Collected data entries:
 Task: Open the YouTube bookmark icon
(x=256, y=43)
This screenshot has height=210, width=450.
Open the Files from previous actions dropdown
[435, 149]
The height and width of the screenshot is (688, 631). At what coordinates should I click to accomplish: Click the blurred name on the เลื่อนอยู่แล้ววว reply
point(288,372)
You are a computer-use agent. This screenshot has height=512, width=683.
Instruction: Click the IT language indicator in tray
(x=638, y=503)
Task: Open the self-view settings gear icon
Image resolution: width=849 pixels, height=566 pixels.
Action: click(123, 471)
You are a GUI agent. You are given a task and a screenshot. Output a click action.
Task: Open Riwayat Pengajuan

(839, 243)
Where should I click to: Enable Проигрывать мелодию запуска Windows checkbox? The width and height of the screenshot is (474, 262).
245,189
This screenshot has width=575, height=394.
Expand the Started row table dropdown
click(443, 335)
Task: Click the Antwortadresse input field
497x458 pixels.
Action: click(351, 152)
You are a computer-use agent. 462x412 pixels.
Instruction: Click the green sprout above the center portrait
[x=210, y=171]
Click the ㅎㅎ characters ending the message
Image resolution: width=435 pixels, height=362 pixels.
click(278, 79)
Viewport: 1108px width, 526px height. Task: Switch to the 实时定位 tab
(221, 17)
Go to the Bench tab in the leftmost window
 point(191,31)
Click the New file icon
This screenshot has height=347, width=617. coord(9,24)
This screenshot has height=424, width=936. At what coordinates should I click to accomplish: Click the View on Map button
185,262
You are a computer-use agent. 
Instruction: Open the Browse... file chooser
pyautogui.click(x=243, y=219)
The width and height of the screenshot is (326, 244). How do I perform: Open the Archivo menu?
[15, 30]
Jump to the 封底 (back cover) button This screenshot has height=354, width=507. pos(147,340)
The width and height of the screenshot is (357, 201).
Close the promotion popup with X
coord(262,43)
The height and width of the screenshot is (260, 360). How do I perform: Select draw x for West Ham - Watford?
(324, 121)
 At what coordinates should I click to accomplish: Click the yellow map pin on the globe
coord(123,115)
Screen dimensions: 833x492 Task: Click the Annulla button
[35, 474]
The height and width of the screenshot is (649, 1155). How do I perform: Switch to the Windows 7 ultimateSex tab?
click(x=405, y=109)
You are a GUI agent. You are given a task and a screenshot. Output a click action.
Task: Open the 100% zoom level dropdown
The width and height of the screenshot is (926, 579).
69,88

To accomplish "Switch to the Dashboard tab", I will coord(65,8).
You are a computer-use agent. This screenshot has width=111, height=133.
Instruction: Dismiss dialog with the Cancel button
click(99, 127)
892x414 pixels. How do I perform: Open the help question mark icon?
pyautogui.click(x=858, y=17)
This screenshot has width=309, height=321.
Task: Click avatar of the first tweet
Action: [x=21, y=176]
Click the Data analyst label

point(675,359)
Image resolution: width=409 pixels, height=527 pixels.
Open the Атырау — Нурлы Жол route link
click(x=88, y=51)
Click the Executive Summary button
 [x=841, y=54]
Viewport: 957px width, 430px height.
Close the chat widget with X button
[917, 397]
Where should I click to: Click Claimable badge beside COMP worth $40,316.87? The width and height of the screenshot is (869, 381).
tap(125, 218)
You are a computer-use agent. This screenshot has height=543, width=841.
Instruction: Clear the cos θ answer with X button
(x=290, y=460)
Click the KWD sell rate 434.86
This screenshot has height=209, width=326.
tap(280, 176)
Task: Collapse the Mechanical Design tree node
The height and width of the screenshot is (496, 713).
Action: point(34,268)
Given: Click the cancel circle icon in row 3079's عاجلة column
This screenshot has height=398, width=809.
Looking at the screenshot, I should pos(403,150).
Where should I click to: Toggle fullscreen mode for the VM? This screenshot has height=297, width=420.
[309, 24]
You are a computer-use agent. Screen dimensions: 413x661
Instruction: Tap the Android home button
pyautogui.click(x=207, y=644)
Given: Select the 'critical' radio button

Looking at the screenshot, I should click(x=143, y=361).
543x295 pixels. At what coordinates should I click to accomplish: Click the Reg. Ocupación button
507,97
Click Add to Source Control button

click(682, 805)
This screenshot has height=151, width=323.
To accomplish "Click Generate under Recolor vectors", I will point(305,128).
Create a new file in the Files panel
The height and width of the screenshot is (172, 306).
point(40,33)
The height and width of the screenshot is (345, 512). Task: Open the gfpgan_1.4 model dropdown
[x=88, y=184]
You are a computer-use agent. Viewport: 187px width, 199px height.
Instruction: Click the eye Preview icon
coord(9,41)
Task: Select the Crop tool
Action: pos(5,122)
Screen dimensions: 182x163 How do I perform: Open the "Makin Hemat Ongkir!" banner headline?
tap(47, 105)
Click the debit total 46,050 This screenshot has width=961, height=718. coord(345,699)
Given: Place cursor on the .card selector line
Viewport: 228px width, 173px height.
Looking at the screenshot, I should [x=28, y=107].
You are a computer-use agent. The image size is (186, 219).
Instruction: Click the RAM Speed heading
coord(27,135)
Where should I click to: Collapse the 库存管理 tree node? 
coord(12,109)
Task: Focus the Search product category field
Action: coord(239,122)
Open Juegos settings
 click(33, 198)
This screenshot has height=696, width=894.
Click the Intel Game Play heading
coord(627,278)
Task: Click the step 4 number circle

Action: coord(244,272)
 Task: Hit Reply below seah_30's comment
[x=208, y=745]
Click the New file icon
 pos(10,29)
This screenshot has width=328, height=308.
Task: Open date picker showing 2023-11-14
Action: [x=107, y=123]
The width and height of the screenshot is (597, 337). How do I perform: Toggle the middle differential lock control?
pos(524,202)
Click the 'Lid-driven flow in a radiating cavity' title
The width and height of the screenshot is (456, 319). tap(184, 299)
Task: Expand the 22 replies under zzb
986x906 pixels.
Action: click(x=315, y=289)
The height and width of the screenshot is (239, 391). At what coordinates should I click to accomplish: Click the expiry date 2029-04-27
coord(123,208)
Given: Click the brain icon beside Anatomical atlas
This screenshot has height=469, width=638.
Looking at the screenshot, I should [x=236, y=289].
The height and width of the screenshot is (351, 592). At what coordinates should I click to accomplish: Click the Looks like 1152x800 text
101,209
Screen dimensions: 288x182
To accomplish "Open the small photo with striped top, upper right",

**WORK INSTRUCTIONS**
Of the entries above, repeat exactly the lines from the line with "Create a new file in the Files panel" through the line with "Given: Place cursor", both of them included.

**ANSWER SECTION**
Create a new file in the Files panel
The height and width of the screenshot is (172, 306).
point(40,33)
The height and width of the screenshot is (345, 512). Task: Open the gfpgan_1.4 model dropdown
[x=88, y=184]
You are a computer-use agent. Viewport: 187px width, 199px height.
Instruction: Click the eye Preview icon
coord(9,41)
Task: Select the Crop tool
Action: pos(5,122)
Screen dimensions: 182x163 How do I perform: Open the "Makin Hemat Ongkir!" banner headline?
tap(47, 105)
Click the debit total 46,050 This screenshot has width=961, height=718. coord(345,699)
Given: Place cursor on the .card selector line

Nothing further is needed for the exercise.